■ **Data provided**:
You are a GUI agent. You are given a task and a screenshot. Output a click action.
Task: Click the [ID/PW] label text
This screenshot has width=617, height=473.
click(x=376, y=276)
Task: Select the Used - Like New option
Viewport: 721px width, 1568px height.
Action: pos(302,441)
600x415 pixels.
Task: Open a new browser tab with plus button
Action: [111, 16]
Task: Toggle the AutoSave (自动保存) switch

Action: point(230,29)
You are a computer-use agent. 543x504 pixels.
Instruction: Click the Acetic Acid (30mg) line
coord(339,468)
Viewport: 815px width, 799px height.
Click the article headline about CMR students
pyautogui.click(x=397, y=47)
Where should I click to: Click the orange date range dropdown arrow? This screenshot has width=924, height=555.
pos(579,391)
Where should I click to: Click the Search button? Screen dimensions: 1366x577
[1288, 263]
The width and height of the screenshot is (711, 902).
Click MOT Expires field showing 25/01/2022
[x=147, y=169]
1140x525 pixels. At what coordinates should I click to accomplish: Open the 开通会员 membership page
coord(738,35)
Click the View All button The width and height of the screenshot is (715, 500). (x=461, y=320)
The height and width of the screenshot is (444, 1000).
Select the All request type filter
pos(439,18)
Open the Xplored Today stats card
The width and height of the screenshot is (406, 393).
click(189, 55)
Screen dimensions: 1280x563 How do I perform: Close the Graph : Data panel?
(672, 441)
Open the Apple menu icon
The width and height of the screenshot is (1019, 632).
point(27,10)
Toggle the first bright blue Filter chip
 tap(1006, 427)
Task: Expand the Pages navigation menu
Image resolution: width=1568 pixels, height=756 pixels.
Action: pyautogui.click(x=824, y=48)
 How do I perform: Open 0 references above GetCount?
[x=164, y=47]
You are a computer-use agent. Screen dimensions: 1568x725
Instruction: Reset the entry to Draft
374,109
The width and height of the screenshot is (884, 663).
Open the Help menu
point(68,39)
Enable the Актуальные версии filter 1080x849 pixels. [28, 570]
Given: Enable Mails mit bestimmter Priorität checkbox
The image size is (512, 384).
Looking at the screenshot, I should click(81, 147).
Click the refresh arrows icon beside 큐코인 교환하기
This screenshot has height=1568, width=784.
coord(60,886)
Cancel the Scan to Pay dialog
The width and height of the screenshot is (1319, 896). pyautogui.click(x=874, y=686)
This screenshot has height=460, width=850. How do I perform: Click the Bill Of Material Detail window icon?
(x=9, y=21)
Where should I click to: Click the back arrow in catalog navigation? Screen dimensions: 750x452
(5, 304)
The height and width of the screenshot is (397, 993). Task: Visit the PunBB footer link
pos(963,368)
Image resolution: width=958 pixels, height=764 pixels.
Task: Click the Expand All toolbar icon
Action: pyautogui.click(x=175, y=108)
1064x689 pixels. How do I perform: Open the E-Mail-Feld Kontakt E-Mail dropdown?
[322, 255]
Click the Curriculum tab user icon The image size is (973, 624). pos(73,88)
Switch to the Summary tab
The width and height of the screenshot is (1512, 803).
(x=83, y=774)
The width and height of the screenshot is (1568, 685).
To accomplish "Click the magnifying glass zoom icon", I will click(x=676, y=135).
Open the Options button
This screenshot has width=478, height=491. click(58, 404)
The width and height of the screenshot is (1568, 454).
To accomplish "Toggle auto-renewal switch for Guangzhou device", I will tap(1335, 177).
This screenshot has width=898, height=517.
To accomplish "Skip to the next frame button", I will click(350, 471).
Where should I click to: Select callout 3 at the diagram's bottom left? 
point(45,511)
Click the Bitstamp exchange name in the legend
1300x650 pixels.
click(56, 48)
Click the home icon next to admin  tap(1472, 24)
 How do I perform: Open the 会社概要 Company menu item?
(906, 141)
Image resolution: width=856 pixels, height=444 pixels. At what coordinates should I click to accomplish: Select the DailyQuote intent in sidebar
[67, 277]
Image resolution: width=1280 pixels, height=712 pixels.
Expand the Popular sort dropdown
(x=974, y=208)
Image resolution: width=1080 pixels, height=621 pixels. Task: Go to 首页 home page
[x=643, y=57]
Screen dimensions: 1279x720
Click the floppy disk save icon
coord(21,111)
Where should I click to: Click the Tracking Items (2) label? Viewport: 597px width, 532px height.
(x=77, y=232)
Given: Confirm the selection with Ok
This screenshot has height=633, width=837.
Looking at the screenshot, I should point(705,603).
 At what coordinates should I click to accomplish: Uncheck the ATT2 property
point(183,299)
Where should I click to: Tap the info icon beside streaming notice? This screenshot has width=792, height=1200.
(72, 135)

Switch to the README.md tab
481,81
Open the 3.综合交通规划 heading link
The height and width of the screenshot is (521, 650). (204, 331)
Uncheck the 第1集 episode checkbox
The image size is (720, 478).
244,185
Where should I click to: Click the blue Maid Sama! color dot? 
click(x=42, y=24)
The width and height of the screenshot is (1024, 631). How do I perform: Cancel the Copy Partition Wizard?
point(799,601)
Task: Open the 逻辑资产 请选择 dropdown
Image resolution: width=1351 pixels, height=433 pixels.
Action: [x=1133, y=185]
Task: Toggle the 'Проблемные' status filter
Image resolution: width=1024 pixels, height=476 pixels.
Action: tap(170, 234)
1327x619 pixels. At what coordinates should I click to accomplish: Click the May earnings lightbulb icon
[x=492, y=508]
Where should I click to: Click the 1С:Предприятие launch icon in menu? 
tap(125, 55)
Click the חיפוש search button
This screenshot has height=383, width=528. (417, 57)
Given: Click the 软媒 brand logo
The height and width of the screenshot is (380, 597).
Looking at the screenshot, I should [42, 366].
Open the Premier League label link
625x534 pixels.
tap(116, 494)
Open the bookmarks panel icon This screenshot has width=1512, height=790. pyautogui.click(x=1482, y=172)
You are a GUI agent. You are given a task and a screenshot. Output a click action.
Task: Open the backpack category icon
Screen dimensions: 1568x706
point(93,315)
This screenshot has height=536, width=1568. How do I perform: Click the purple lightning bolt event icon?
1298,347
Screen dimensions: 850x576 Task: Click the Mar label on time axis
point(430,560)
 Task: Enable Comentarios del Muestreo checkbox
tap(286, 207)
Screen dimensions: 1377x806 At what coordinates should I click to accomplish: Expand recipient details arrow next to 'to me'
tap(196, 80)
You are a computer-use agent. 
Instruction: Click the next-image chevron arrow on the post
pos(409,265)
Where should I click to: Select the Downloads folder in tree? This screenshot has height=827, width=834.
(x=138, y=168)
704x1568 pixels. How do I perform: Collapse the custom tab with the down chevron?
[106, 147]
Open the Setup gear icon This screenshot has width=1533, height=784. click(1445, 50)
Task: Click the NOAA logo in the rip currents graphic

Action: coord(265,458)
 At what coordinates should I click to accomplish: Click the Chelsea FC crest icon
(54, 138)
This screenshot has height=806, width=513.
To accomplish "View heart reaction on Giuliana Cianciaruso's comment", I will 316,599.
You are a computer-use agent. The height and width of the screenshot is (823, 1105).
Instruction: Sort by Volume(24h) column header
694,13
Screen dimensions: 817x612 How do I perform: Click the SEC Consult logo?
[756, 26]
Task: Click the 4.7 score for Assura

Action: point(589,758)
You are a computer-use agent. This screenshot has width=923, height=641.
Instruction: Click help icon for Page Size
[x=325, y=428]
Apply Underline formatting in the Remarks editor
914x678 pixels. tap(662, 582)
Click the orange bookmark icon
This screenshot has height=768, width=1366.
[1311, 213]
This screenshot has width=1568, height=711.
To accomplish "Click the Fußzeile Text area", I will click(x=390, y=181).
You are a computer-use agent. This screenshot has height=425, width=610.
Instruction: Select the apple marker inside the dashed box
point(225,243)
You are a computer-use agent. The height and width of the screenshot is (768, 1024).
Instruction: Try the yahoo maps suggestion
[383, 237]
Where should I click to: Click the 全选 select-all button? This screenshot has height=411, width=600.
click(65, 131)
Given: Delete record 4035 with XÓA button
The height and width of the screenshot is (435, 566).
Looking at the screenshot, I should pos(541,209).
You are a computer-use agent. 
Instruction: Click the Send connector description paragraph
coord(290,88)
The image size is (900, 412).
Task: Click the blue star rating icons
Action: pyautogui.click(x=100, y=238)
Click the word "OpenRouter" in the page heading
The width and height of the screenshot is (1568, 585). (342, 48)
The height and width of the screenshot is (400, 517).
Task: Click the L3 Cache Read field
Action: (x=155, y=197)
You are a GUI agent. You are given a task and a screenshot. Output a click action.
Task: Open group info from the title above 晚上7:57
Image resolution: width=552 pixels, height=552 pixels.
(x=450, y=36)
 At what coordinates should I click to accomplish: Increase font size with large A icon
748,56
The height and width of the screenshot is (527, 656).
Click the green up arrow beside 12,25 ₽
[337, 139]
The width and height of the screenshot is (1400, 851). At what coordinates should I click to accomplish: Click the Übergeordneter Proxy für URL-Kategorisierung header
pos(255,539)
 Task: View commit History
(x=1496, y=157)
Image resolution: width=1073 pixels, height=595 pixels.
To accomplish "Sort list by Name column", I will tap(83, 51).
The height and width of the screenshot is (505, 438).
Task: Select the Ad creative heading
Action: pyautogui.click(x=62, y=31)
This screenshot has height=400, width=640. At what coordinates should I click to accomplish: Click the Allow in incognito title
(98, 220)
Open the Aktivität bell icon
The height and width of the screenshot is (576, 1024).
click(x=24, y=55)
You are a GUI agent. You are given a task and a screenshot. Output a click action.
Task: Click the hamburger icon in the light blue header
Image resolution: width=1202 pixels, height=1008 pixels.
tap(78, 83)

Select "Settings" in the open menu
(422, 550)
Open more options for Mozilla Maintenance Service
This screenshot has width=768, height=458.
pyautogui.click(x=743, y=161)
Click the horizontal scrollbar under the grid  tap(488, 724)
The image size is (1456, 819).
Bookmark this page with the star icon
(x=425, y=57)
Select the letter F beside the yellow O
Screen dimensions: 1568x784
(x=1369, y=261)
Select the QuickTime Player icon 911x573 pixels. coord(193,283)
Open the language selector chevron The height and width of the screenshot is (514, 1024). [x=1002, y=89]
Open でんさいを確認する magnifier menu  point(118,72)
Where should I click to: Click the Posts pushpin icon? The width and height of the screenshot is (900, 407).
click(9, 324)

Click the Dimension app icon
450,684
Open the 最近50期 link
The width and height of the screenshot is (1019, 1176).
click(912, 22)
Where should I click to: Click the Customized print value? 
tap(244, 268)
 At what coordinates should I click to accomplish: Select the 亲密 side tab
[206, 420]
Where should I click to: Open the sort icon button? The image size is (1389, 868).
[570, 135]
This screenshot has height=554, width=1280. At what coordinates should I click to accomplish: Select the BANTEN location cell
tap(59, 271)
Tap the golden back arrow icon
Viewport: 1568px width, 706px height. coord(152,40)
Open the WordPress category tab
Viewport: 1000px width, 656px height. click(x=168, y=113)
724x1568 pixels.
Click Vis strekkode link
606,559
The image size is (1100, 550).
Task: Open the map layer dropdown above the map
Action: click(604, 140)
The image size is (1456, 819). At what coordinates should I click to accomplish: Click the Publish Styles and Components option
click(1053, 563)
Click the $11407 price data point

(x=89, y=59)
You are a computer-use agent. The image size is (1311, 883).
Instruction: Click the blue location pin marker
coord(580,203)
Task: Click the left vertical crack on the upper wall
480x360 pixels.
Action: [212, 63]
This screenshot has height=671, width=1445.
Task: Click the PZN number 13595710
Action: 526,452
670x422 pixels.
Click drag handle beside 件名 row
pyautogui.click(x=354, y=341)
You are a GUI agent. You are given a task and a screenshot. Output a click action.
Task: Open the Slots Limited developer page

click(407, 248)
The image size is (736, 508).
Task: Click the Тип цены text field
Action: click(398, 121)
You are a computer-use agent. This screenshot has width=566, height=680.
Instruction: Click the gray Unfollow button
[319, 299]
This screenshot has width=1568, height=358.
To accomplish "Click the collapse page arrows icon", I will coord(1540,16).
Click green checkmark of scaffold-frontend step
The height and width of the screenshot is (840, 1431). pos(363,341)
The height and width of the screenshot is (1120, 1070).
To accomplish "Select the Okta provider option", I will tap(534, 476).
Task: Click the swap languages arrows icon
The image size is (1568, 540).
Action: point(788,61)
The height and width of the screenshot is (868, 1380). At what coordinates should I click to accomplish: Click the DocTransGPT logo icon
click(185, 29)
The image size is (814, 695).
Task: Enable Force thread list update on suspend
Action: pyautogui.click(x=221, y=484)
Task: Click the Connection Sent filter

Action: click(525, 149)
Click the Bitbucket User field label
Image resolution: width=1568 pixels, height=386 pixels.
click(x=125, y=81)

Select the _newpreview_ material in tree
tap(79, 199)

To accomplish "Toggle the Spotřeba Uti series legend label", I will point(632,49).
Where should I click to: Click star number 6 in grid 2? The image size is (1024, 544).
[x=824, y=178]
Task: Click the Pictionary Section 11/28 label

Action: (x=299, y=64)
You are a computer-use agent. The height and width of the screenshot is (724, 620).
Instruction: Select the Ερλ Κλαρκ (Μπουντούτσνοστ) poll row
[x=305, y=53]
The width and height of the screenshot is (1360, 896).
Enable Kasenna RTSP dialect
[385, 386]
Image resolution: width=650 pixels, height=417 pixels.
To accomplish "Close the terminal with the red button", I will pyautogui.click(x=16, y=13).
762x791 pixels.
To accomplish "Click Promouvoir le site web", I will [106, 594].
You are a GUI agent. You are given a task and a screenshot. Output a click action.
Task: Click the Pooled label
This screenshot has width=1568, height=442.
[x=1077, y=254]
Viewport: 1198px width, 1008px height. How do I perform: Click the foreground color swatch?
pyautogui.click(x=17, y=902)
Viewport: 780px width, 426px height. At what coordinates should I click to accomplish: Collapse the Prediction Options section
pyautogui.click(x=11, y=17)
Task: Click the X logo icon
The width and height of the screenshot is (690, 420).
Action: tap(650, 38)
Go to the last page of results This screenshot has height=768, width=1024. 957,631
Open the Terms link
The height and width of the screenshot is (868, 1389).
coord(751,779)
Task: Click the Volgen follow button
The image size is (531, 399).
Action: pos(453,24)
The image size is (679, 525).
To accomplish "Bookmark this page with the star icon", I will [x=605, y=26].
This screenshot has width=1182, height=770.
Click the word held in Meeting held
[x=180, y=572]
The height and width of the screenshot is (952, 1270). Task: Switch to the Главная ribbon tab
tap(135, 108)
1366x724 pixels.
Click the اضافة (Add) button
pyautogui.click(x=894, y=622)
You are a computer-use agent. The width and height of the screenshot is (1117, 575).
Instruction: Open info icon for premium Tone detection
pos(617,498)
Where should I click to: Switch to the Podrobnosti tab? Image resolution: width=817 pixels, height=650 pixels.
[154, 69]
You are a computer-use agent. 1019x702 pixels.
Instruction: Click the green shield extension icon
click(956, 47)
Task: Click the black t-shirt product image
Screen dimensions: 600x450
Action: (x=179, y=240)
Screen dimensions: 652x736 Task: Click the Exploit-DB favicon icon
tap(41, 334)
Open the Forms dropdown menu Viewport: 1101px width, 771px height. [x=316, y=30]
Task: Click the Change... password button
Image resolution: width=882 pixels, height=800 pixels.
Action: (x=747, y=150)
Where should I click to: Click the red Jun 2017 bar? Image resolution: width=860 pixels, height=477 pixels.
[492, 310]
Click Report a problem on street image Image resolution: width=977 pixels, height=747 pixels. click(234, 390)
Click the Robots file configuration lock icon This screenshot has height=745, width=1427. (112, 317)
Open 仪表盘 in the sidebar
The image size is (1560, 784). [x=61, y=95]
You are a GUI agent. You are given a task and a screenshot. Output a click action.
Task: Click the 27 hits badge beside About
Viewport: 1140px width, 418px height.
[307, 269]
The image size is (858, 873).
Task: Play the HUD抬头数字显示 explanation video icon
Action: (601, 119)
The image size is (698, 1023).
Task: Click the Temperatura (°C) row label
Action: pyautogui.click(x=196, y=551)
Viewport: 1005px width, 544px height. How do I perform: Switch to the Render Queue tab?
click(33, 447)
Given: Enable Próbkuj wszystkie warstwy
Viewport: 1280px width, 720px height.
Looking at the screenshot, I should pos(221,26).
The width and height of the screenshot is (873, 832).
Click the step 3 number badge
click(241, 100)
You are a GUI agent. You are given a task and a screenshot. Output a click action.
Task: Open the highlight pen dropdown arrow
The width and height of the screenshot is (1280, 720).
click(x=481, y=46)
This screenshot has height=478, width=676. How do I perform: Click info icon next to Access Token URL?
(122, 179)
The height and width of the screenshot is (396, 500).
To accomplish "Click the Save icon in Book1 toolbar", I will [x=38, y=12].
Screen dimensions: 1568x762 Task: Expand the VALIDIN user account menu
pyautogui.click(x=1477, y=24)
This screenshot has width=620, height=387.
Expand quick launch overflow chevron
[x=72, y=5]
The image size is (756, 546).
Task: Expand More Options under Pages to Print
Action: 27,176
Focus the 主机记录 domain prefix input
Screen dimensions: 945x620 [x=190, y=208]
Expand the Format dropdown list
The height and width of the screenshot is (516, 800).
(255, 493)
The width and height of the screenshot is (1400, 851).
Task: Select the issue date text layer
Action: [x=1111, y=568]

■ **What you should do**: Using the records above, write out exactly the lines between the one holding "You are a computer-use agent. The width" and the one holding "You are a computer-use agent. 1019x702", inclusive; leave everything else out.

■ **Response to the task**:
You are a computer-use agent. The width and height of the screenshot is (1117, 575).
Instruction: Open info icon for premium Tone detection
pos(617,498)
Where should I click to: Switch to the Podrobnosti tab? Image resolution: width=817 pixels, height=650 pixels.
[154, 69]
You are a computer-use agent. 1019x702 pixels.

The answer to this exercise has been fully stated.